→ Material provided:
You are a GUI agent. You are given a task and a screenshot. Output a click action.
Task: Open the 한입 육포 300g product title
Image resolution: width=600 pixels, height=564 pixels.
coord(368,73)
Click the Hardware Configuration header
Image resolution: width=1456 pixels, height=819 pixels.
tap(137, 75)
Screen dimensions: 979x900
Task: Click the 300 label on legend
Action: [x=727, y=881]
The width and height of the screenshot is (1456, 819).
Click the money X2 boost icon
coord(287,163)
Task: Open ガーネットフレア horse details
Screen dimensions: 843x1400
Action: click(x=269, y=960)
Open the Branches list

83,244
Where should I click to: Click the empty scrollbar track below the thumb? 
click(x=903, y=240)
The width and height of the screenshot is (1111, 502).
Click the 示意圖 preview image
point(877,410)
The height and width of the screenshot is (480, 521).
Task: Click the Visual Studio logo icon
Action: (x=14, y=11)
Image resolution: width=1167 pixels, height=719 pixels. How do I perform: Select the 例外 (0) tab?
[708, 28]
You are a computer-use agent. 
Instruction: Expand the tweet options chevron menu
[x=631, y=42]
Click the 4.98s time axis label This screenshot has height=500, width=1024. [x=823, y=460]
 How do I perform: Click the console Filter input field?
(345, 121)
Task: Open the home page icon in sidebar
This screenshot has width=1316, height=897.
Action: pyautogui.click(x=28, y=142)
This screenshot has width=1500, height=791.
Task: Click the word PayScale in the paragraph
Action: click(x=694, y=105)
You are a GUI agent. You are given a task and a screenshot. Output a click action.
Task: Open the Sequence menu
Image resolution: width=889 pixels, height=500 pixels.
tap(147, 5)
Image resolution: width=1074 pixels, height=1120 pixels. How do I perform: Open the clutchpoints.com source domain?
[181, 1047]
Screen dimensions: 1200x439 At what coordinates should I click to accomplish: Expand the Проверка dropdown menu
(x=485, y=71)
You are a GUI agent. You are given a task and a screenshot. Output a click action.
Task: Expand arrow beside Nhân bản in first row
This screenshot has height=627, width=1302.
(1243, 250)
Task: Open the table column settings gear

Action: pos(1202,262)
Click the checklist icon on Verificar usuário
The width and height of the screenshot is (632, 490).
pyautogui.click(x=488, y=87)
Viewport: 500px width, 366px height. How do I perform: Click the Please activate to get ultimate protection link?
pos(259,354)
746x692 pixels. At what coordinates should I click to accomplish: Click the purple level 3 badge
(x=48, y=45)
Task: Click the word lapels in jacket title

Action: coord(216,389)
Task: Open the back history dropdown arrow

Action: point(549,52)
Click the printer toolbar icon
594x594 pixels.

→ Task prompt: Can you update the records above by replacing "GUI agent" with "screen agent" and leaving every other part of them unchanged?

→ Exercise answer:
You are a screen agent. You are given a task and a screenshot. Output a click action.
Task: Open the 한입 육포 300g product title
Image resolution: width=600 pixels, height=564 pixels.
coord(368,73)
Click the Hardware Configuration header
Image resolution: width=1456 pixels, height=819 pixels.
tap(137, 75)
Screen dimensions: 979x900
Task: Click the 300 label on legend
Action: [x=727, y=881]
The width and height of the screenshot is (1456, 819).
Click the money X2 boost icon
coord(287,163)
Task: Open ガーネットフレア horse details
Screen dimensions: 843x1400
Action: click(x=269, y=960)
Open the Branches list

83,244
Where should I click to: Click the empty scrollbar track below the thumb? 
click(x=903, y=240)
The width and height of the screenshot is (1111, 502).
Click the 示意圖 preview image
point(877,410)
The height and width of the screenshot is (480, 521).
Task: Click the Visual Studio logo icon
Action: (x=14, y=11)
Image resolution: width=1167 pixels, height=719 pixels. How do I perform: Select the 例外 (0) tab?
[708, 28]
You are a computer-use agent. 
Instruction: Expand the tweet options chevron menu
[x=631, y=42]
Click the 4.98s time axis label This screenshot has height=500, width=1024. [x=823, y=460]
 How do I perform: Click the console Filter input field?
(345, 121)
Task: Open the home page icon in sidebar
This screenshot has width=1316, height=897.
Action: pyautogui.click(x=28, y=142)
This screenshot has width=1500, height=791.
Task: Click the word PayScale in the paragraph
Action: click(x=694, y=105)
You are a screen agent. You are given a task and a screenshot. Output a click action.
Task: Open the Sequence menu
Image resolution: width=889 pixels, height=500 pixels.
tap(147, 5)
Image resolution: width=1074 pixels, height=1120 pixels. How do I perform: Open the clutchpoints.com source domain?
[181, 1047]
Screen dimensions: 1200x439 At what coordinates should I click to accomplish: Expand the Проверка dropdown menu
(x=485, y=71)
You are a screen agent. You are given a task and a screenshot. Output a click action.
Task: Expand arrow beside Nhân bản in first row
This screenshot has height=627, width=1302.
(1243, 250)
Task: Open the table column settings gear

Action: pos(1202,262)
Click the checklist icon on Verificar usuário
The width and height of the screenshot is (632, 490).
pyautogui.click(x=488, y=87)
Viewport: 500px width, 366px height. How do I perform: Click the Please activate to get ultimate protection link?
pos(259,354)
746x692 pixels. At what coordinates should I click to accomplish: Click the purple level 3 badge
(x=48, y=45)
Task: Click the word lapels in jacket title

Action: coord(216,389)
Task: Open the back history dropdown arrow

Action: point(549,52)
Click the printer toolbar icon
594x594 pixels.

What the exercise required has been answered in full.